- GIVEN PROBLEM 1
Translate this sentence from the opinion excerpt below into Spanish: "Accordingly, our review is only for plain error."
- GIVEN PROBLEM 2
Write out the passage of the opinion excerpt below between "As a result, because" and "advance it below).", inclusive.
- GIVEN PROBLEM 3
Answer these questions using the opinion excerpt below.
(a) How many officers ordered Mr. Curls out of the car at gunpoint?
(b) Who noted that Mr. Curls did not make his coercion argument in the district court proceedings?
(c) Which case is cited as support for reviewing only for plain error?

- SOURCE EXTRACT
..............................

As a result, because Mr. Curls told the officers that they could search the car, the proper disposition of his motion to suppress turns on whether his consent was knowing and voluntary. In his appellate brief, Mr. Curls argues that the fact that three officers ordered him out of the car at gunpoint and placed him in handcuffs establishes that his consent to the search was coerced. However, as noted by the government, Mr. Curls did not make this argument in the district court proceedings, and the district court made no findings on this issue.1 Accordingly, our review is only for plain error. See United States v. Brooks, 427 F.3d 1246, 1249 (10th Cir. 2005) (reviewing a challenge to the scope of a search only for plain error because the defendant failed to advance it below).

..............................

- INFORMATION SUPPLIED

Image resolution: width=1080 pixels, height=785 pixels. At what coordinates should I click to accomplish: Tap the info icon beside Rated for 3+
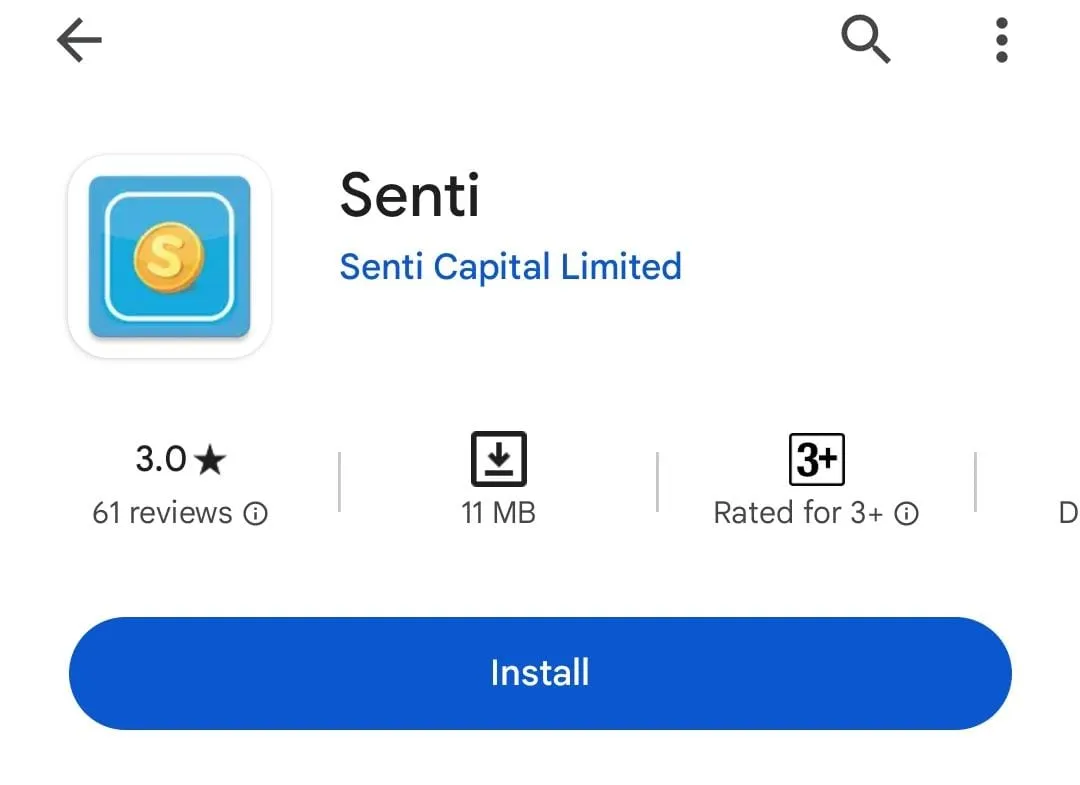pyautogui.click(x=907, y=514)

..............................

- FULL ANSWER 1
En consecuencia, nuestra revisión se limita únicamente al error manifiesto.

- FULL ANSWER 2
As a result, because Mr. Curls told the officers that they could search the car, the proper disposition of his motion to suppress turns on whether his consent was knowing and voluntary. In his appellate brief, Mr. Curls argues that the fact that three officers ordered him out of the car at gunpoint and placed him in handcuffs establishes that his consent to the search was coerced. However, as noted by the government, Mr. Curls did not make this argument in the district court proceedings, and the district court made no findings on this issue.1 Accordingly, our review is only for plain error. See United States v. Brooks, 427 F.3d 1246, 1249 (10th Cir. 2005) (reviewing a challenge to the scope of a search only for plain error because the defendant failed to advance it below).

- FULL ANSWER 3
(a) Three.
(b) The government.
(c) United States v. Brooks, 427 F.3d 1246, 1249 (10th Cir. 2005).